▸ WORK REQUIRED:
May I have the lines from the one containing "Devolvi il 5x1000 al Cnr (286, 1373)" to the end of the entries, returned exactly and with nothing else?

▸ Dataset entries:
------------------------------------------------------------
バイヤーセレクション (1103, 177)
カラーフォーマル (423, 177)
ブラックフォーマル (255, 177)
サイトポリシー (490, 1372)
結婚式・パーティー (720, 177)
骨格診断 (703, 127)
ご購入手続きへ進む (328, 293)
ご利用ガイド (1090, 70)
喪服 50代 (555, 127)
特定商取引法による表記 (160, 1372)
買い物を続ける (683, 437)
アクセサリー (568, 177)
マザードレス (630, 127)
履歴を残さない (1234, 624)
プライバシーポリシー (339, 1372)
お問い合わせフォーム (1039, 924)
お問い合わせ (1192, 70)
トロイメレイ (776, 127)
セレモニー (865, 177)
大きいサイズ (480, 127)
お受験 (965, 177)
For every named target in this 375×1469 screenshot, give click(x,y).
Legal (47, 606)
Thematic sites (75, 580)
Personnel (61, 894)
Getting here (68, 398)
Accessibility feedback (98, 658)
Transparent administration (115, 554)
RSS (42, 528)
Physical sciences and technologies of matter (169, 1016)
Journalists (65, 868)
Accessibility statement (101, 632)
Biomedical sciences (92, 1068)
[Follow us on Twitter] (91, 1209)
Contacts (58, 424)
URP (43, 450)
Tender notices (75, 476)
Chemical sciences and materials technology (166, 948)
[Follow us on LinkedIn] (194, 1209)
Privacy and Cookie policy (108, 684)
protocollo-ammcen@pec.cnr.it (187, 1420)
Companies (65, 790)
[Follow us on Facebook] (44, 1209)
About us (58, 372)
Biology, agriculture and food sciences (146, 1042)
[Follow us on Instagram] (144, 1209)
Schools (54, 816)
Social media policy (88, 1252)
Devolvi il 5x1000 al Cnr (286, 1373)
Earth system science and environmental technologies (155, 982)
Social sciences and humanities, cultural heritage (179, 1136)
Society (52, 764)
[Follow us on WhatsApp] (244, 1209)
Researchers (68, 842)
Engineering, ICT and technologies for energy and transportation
------------------------------------------------------------
▸ RESPONSE TO THIS TASK:
Devolvi il 5x1000 al Cnr (286, 1373)
Earth system science and environmental technologies (155, 982)
Social sciences and humanities, cultural heritage (179, 1136)
Society (52, 764)
[Follow us on WhatsApp] (244, 1209)
Researchers (68, 842)
Engineering, ICT and technologies for energy and transportation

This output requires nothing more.